Gilbane has several projects under way in its core education and health care sectors. These include a joint venture with LiRo on the $375-million University at Buffalo School of Medicine and Biomedical Sciences. Set for completion in December 2016, the school is currently the city's largest project.
Major K-12 projects, which account for about 21% of Gilbane's active work in the tristate region, include the two-phase, $1.2-billion Rochester School Modernization Program. Gilbane is the program manager on the $325-million first phase.
One of the firm's most challenging recent projects was its joint venture with McKissack on the Henry Carter facility. Work required a gut renovation of the former North General Hospital in Harlem and construction of a 164-bed nursing facility to accommodate the relocation of patients from Roosevelt Island's Coler-Goldwater facility.
The job's 36-month construction schedule had to be compressed to just 18 months to meet New York City's mandate to break ground on Roosevelt Island's Cornell Applied Science Center by the end of 2013, the company says. The joint venture used a form of integrated project delivery that included proactive preconstruction to complete the project on time.
Bill Gilbane says the company's regional revenue should rise to $985 million by year-end, mostly through expansion in such markets as commercial, mixed-use, residential high-rise, sports and entertainment.

▶ _WORK INSTRUCTIONS_: Translate this sentence from the text on Gilbane's construction projects into Spanish: "Set for completion in December 2016, the school is currently the city's largest project."

Screenshot grounding data:
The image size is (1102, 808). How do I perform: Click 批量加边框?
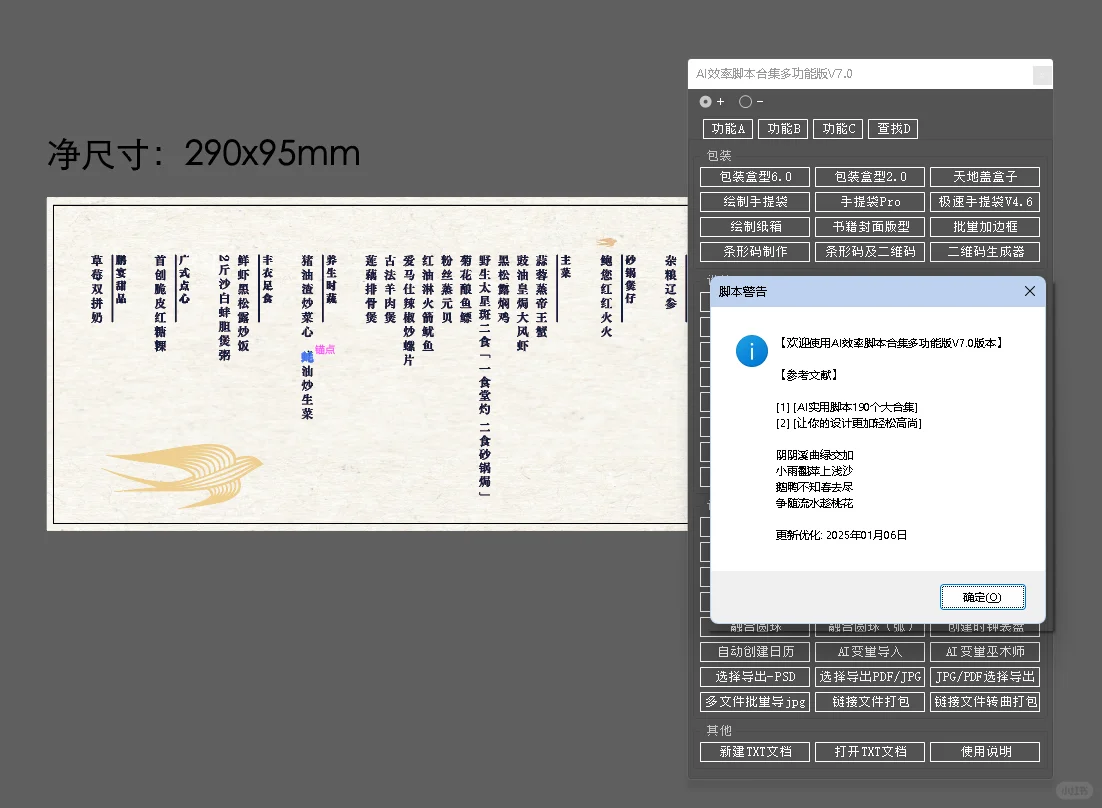(x=985, y=226)
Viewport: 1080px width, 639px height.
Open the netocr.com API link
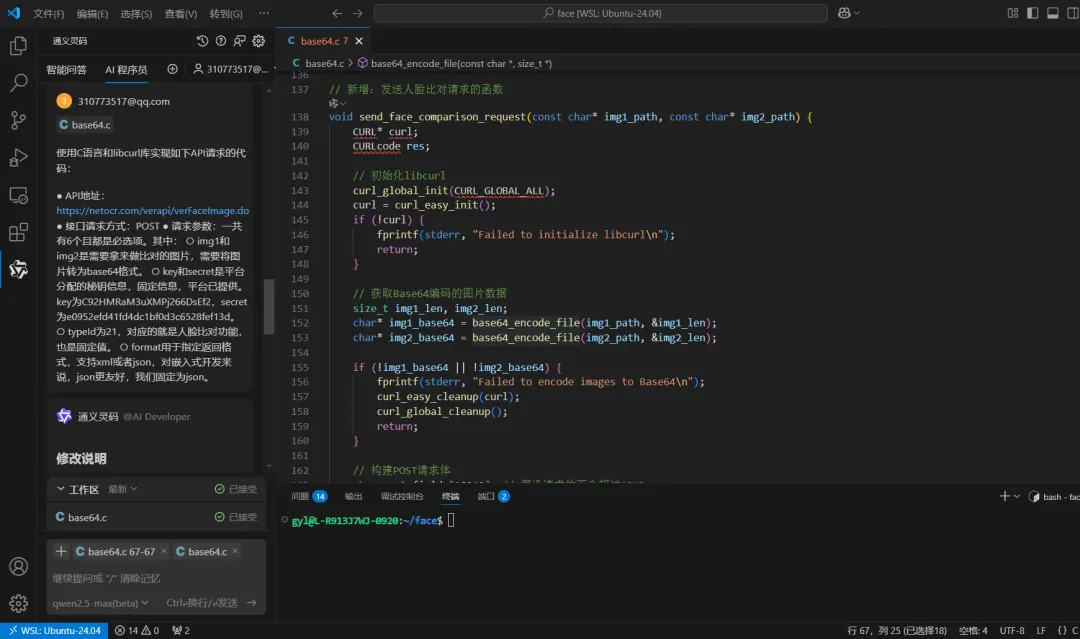click(x=152, y=211)
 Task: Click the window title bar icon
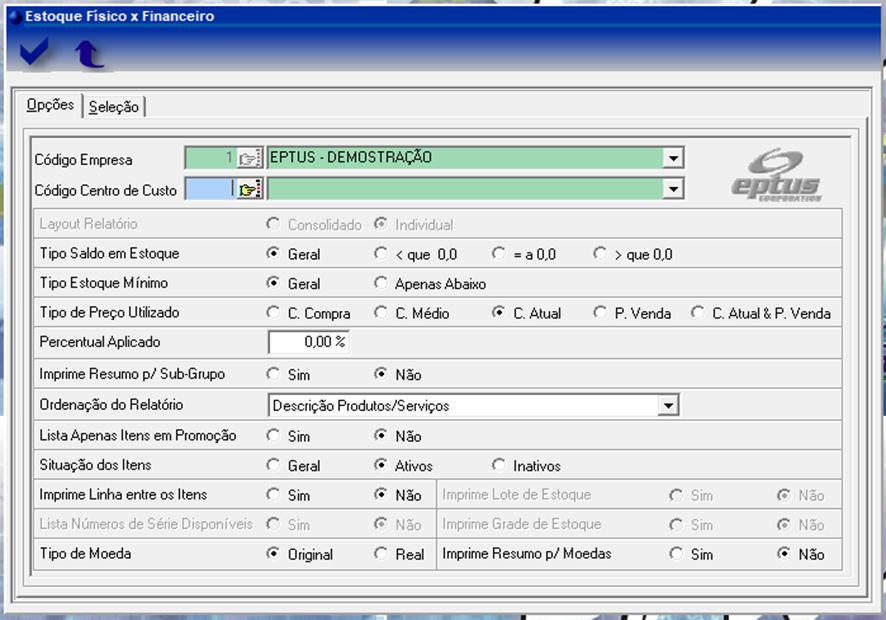point(14,16)
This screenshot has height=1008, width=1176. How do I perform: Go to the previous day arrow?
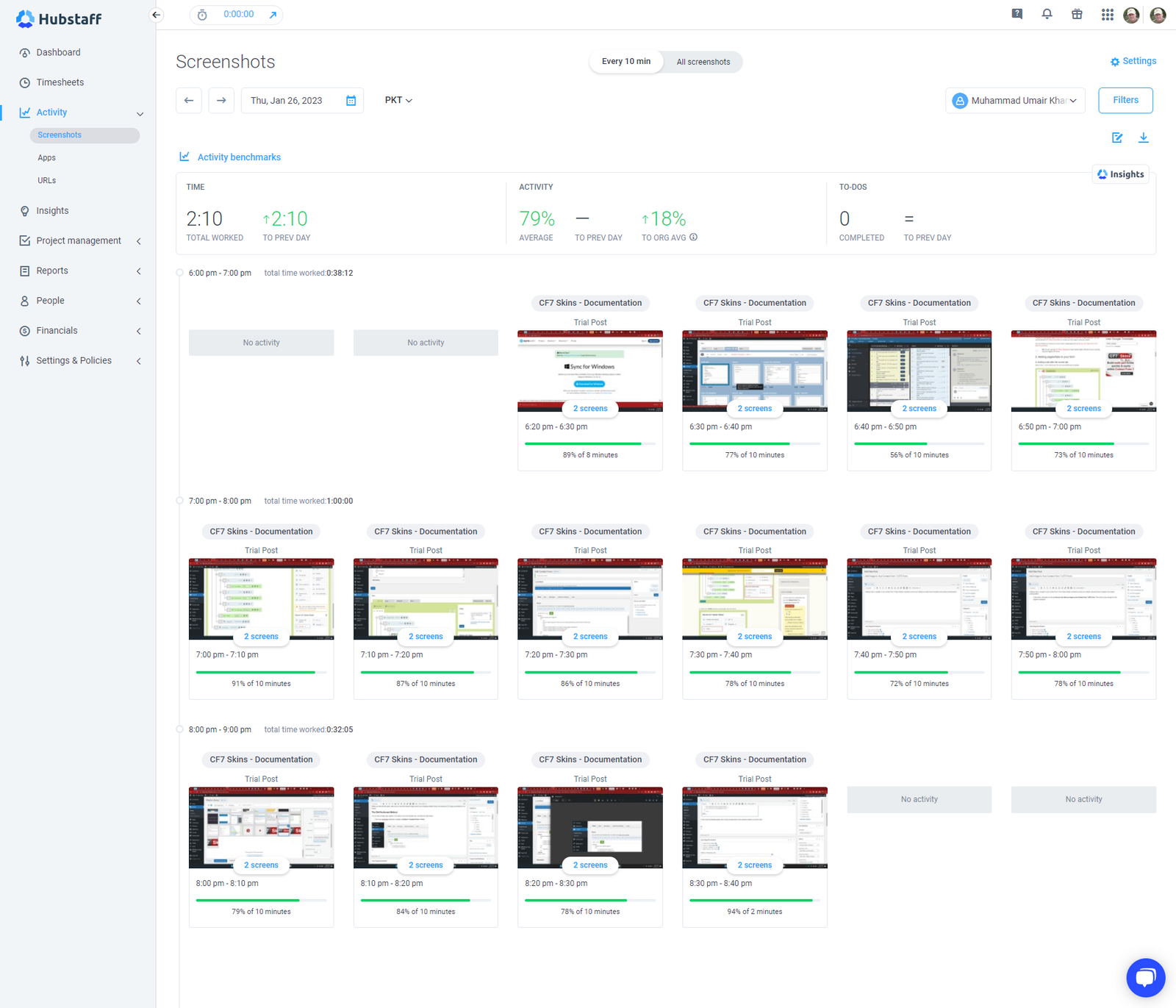pyautogui.click(x=189, y=101)
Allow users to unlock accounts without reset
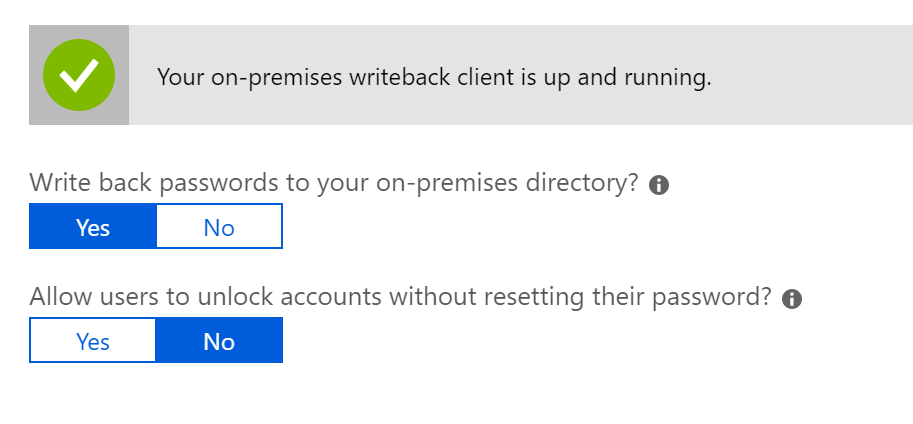Viewport: 913px width, 424px height. point(93,340)
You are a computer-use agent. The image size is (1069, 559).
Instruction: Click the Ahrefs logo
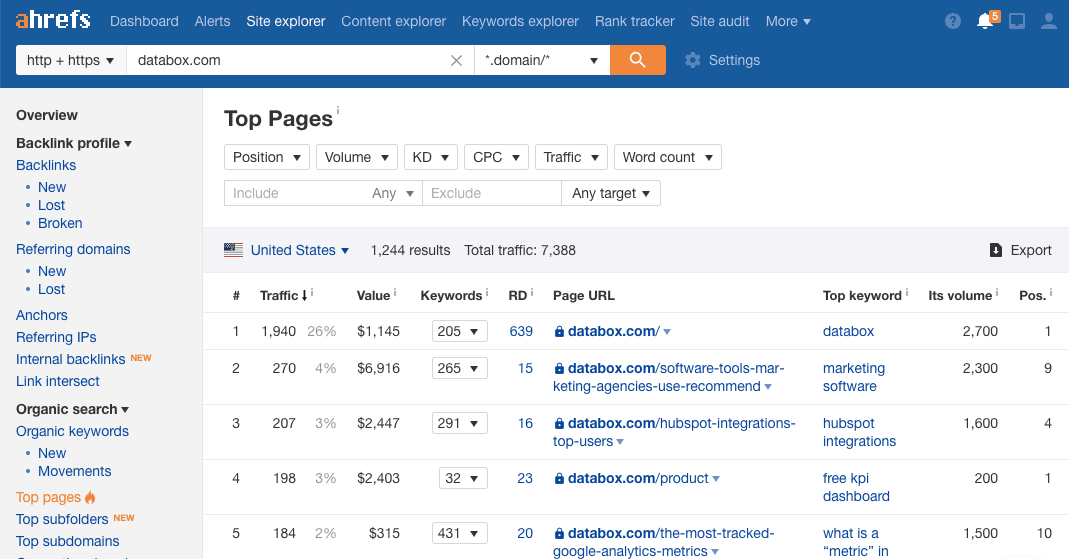pyautogui.click(x=52, y=20)
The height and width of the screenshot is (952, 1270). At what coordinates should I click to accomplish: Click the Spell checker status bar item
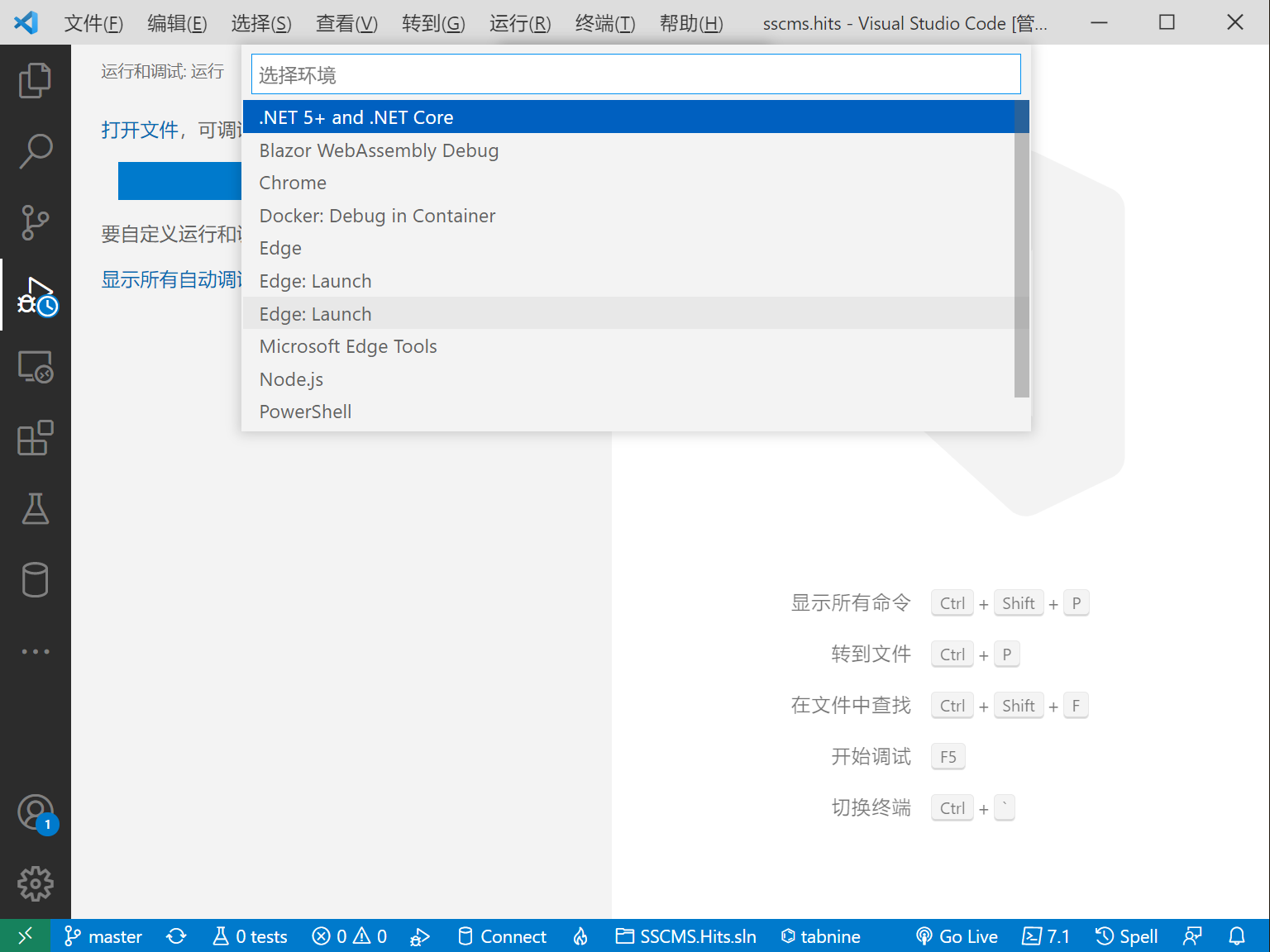tap(1126, 935)
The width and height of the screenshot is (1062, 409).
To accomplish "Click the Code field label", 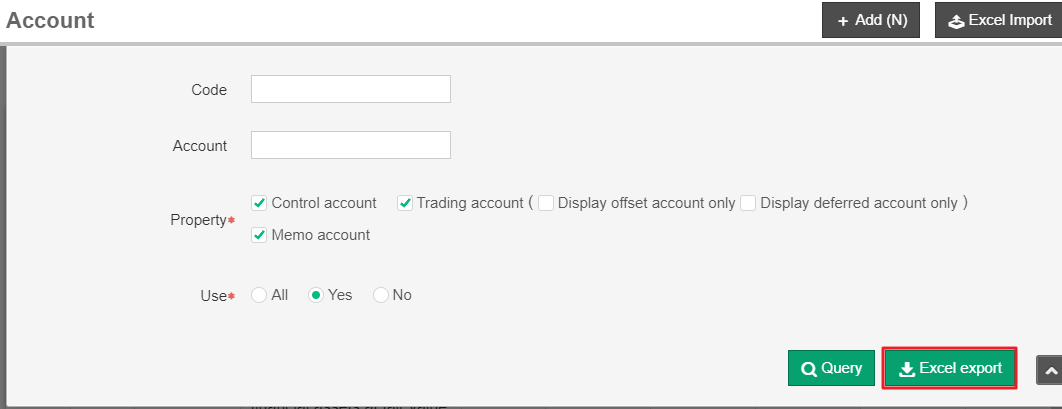I will pyautogui.click(x=209, y=90).
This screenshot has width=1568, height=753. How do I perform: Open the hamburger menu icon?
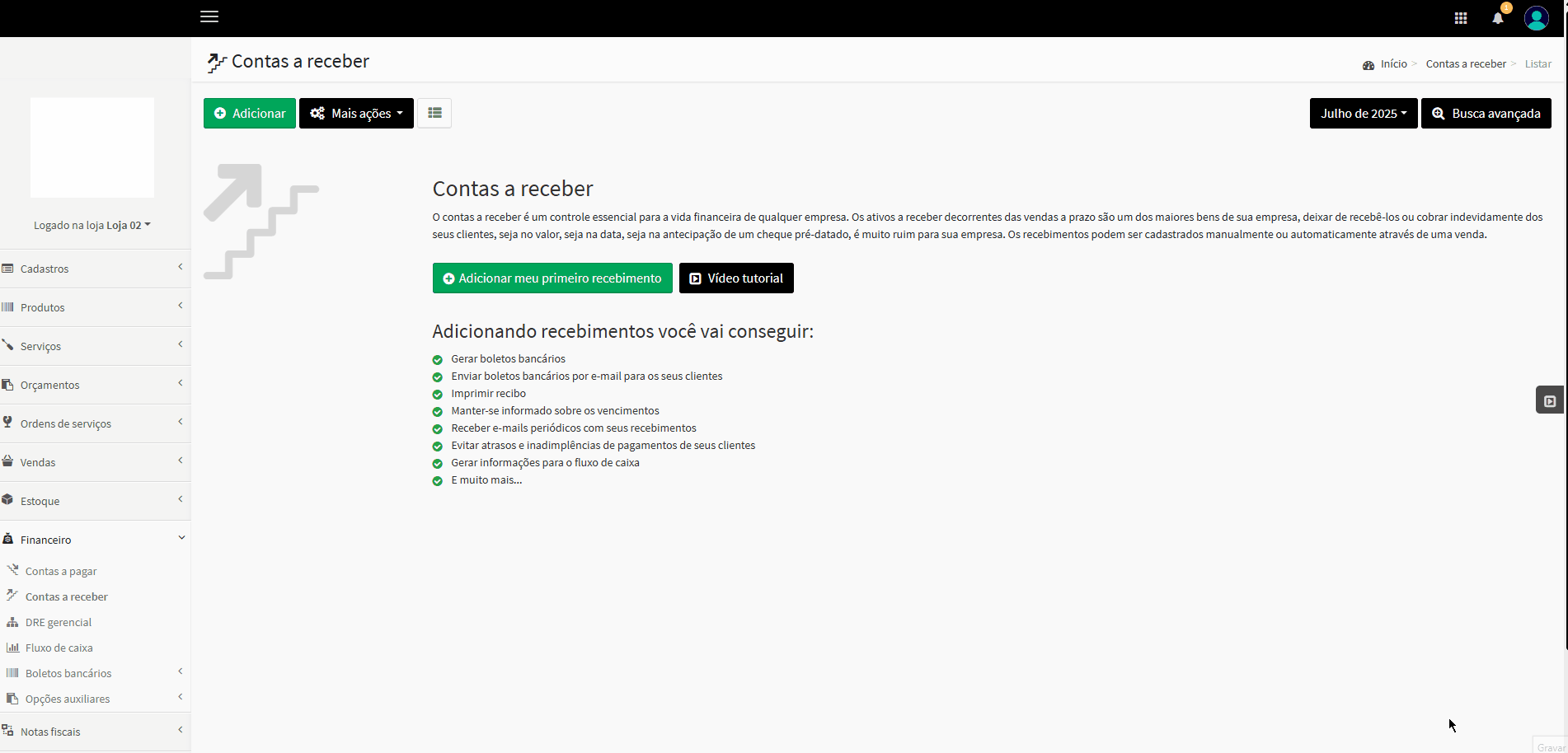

▶ _TASK ANSWER_: Prevista para concluirse en diciembre de 2016, la escuela es actualmente el proyecto más grande de la ciudad.